Bradley Reed1, Mattias Green1, Hilmar Gudmundsson2, and Adrian Jenkins2
Bradley Reed et al.
  • 1School of Ocean Sciences, Bangor University, Bangor, UK
  • 2Department of Geography and Environmental Sciences, Northumbria University, Newcastle upon Tyne, UK

Warmer atmospheric and oceanic temperatures have led to a six-fold increase in mass loss from Antarctica in the last four decades. It is difficult to predict how the ice sheet will respond to future warming because it is subject to positive feedback mechanisms, which could lead to destabilisation. Observational and modelling work has shown that ice streams in West Antarctica may be undergoing unstable and possibly irreversible retreat due to increased basal melting beneath their ice shelves.
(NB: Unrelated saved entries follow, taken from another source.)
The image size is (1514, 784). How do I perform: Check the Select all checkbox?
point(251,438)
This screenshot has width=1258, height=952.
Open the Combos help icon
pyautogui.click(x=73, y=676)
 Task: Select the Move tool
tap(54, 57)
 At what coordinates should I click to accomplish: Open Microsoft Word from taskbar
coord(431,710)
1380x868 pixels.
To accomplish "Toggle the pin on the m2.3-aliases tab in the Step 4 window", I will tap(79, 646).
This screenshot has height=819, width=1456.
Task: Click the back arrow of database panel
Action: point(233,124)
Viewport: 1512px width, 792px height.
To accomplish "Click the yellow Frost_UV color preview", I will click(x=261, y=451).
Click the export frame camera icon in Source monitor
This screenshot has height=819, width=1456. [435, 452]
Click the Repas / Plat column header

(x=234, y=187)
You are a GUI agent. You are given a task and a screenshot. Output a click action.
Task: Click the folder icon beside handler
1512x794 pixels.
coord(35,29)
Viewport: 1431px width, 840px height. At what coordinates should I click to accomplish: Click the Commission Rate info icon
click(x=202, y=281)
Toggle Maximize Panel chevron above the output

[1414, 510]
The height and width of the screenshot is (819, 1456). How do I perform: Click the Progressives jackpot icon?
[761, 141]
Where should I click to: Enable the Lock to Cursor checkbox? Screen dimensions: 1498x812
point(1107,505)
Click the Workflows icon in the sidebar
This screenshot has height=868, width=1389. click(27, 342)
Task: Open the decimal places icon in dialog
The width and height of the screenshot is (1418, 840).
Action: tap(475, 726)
Being able to identify and predict stability thresholds in ice streams draining the Antarctic Ice Sheet could help establish early warning indicators of near-future abrupt changes in sea level. 
 
Here, we use the shallow-ice flow model Úa to investigate the stability of an idealised ice stream from the third Marine Ice Sheet Model Intercomparison Project (MISMIP+). Initial results show that a gradual variation in ice viscosity, which corresponds to a change in temperature, causes the ice stream to undergo hysteresis across an overdeepened bed. This hysteresis means there are two tipping points, one for an advance phase and one for a retreat phase, both of which lie off the retrograde sloping bedrock. Beyond these tipping points, changes in ice stream grounding line position are unstable and irreversible. This behaviour is also apparent in wider ice streams although there is a change to the onset of instability and the location of tipping points. Further studies will investigate the additional effects of basal melting on these tipping points.

How to cite: Reed, B., Green, M., Gudmundsson, H., and Jenkins, A.: Identifying Antarctic Ice Sheet Tipping Points, EGU General Assembly 2020, Online, 4–8 May 2020, EGU2020-7874, https://doi.org/10.5194/egusphere-egu2020-7874, 2020.

This abstract will not be presented.